Colonel. The Colonel of the Department of State Police.

Department. The Department of State Police, a department 
within the Executive Office of Public Safety, as created by 
St. 1991, c. 412.

Qualified Officer of Agency. A person designated by an agency 
to act as chief or director of the special state police 
officers of said agency.

Special State Police Officers. Any person employed by an 
agency and duly appointed by the Colonel as a special state 
police officer in accordance with M.G.L. c. 22C, s.s. 56 
through 68. 
*5.04: General Standards for Appointment *
(1) Applicant. Must not be less than 19 years old, a United 
States citizen, and an employee of an agency described in 
M.G.L. c. 22C, s.s. 56 through 68.

(2) Fingerprinting. The requesting agency shall submit with 
the application form referenced in 515 CMR 5.04(5) two 
fingerprint cards for each applicant, of the type currently in 
use by the Department's Identification Section.

(3) References. Each applicant shall submit reference letters 
from three citizens of the United States who have known the 
applicant for at least three years preceding the date of 
application. The letters shall include statements relative to 
the applicant's character and his/her appointment suitability.

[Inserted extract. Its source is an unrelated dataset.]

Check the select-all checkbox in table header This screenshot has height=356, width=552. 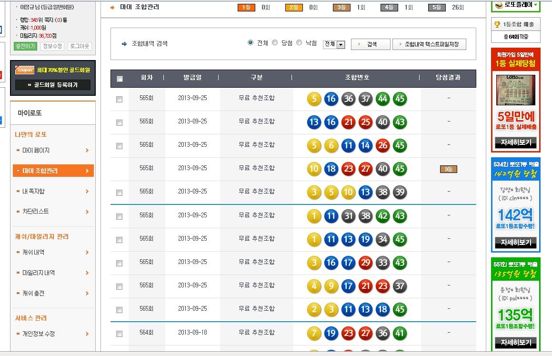pyautogui.click(x=120, y=79)
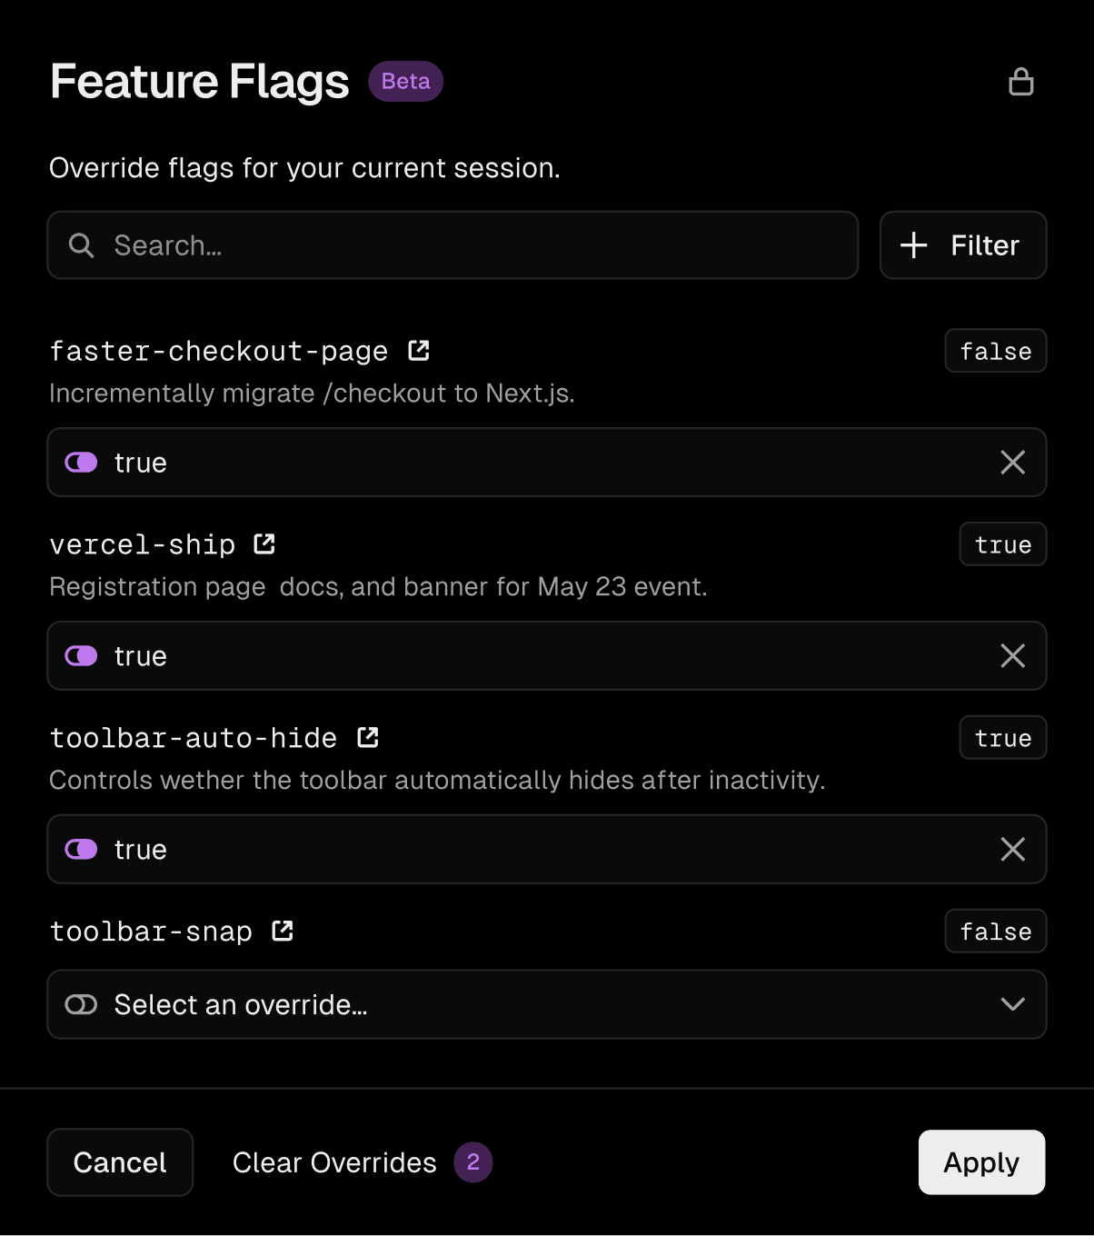Click the lock icon in the top corner
The image size is (1094, 1236).
1021,81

The following text is effective 12/27/96

(4) Application Form. 
(a) A standard Department application form shall be 
completed by each applicant, notarized, endorsed by the 
qualified officer of the requesting agency, and forwarded 
to the Department. 
(b) The form shall contain a disclaimer whereby the agency 
agrees to indemnify and hold harmless the Colonel and/or 
the Department against any and all damages and liability 
resulting from or in consequence of the negligent or 
wrongful act or omission of the applicant while acting 
within the scope of his/her office, employment or 
commission.

(5) Applicant Processing Procedure. The Department, upon 
receipt of all required submissions, shall review and act upon 
the applicant's appointment. Upon determination of the 
applicant's status, the Department shall notify the qualified 
officer as to its decision.

(6) Carrying of Firearms by Special State Police Officers. 
(a) A special state police officer employed by any agency 
shall not carry a firearm on duty unless the officer 
complies with 515 CMR 5.04(7)(b), (c) and (d). 
(b) The special state police officer shall successfully 
complete a firearms training instruction program as 
approved by the Colonel. 
(c) The special state police officer shall have been issued 
a license to carry firearms in accordance with M.G.L. c. 
140, s.131. 
(d) The special state police officer shall successfully 
complete a firearms training component of the annual 
in-service training program further described in 515 CMR 
5.06. 
(e) Upon the discharge of an authorized service firearm, 
whether on or off duty, the special state police officer, 
through the qualified officer of the employing agency, 
shall immediately notify, by telephone, the Department's 
Crime Prevention and Control Unit in the County where the 
incident occurred. A written report shall be forwarded to 
the appropriate Crime Prevention and Control Unit by the 
qualified officer of the agency no later than five days 
after the incident. This reporting procedure is not 
required if the firearm was discharged during authorized 
firearms training programs or events sponsored by an agency 
or the Department.

(7) Conformance to Training Standards. 
(a) On or after July 1, 1994, all applicants for 
appointment as special state police officers, shall be 
required to have successfully completed an approved course 
of training for special state police officers as further 
described by 515 CMR 5.05(1), (2) and (3). 
(b) All persons appointed as special state police officers 
prior to July 1, 1994, shall not be required to conform to 
the provisions of 515 CMR 5.04(a). 
(c) On or after July 1, 1994, all appointees, regardless of 
initial appointment date, shall be required, annually, to 
complete an approved course of in-service training as 
further described in 515 CMR 5.06.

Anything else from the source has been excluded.